▸ Brief: Could you print exactly the lines of the listing below, starting at the line that has "Given: Click the Name: field label" and ending at the line that has "Screen dimensions: 616x535", and only those lines?

***** Records to process

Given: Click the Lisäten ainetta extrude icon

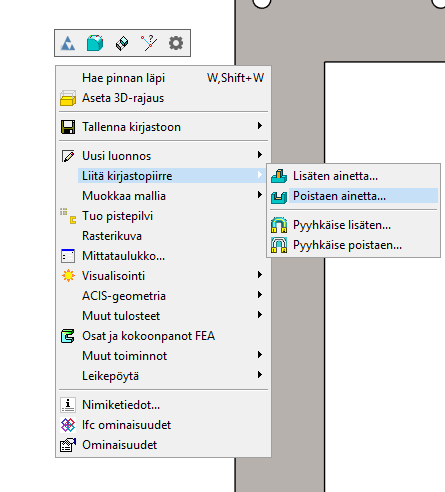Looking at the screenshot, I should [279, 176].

**********
***** Records to process

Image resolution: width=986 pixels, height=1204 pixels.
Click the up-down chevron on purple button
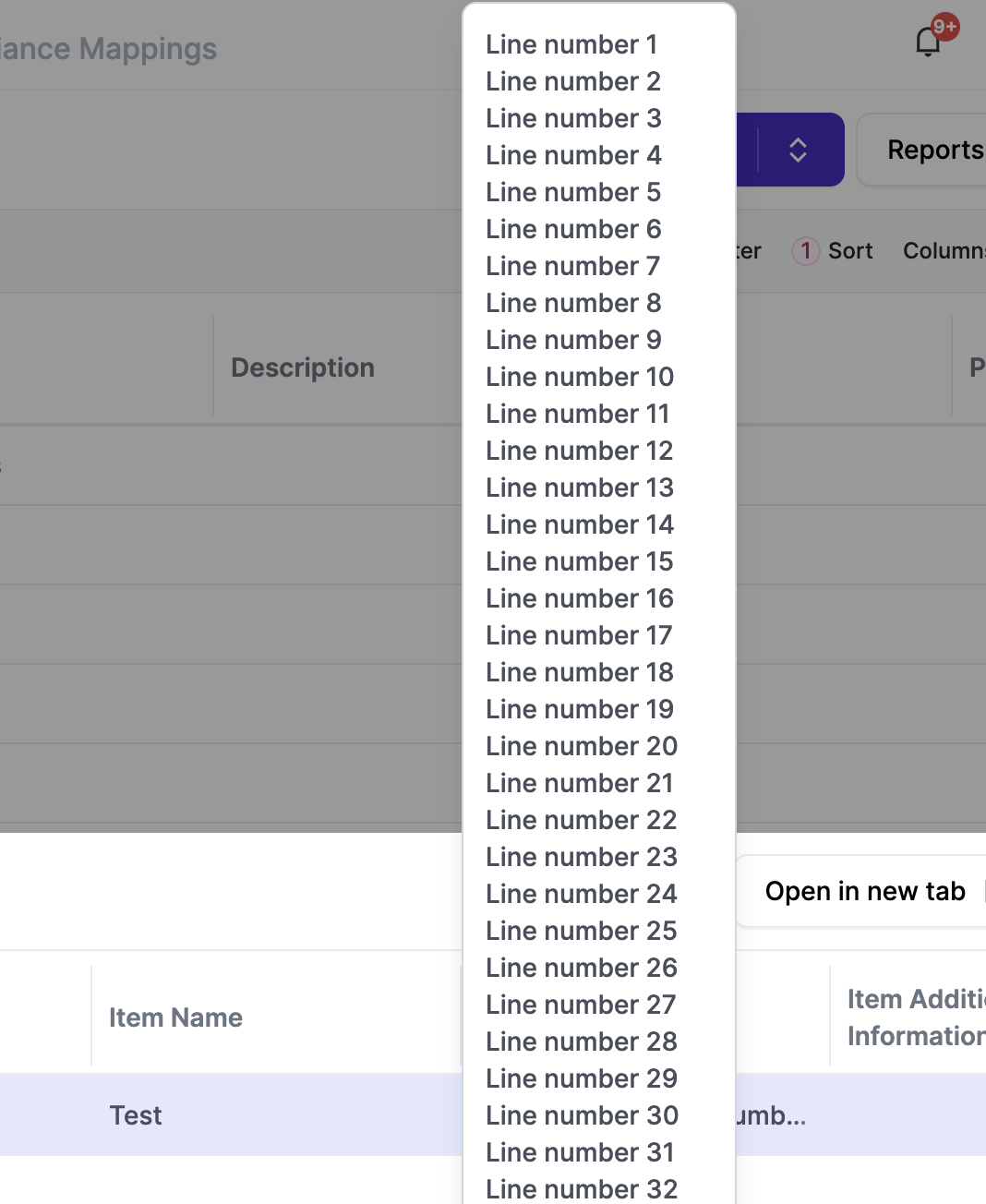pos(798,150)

**********
***** Records to process

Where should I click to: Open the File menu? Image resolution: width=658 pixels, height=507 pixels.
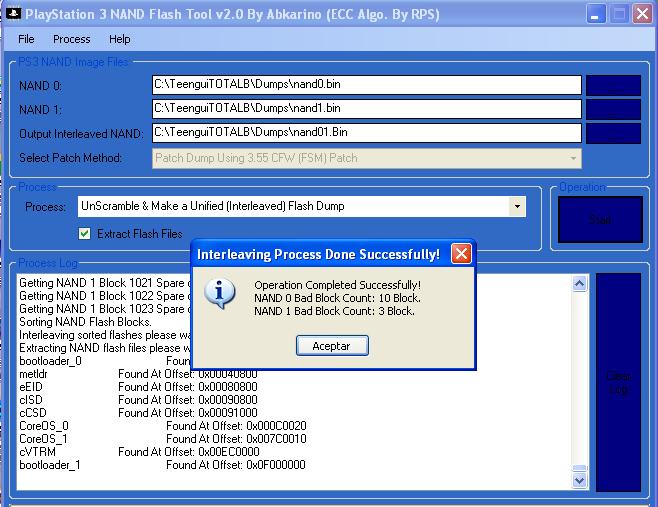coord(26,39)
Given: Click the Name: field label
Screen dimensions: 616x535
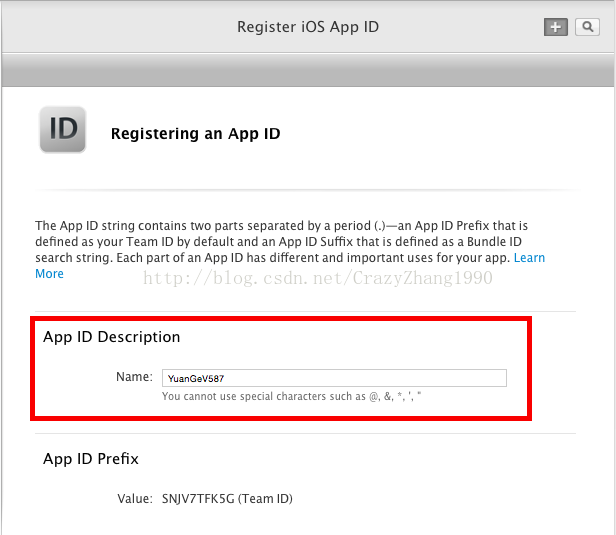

**********

▸ Written response:
Given: Click the Name: field label
Screen dimensions: 616x535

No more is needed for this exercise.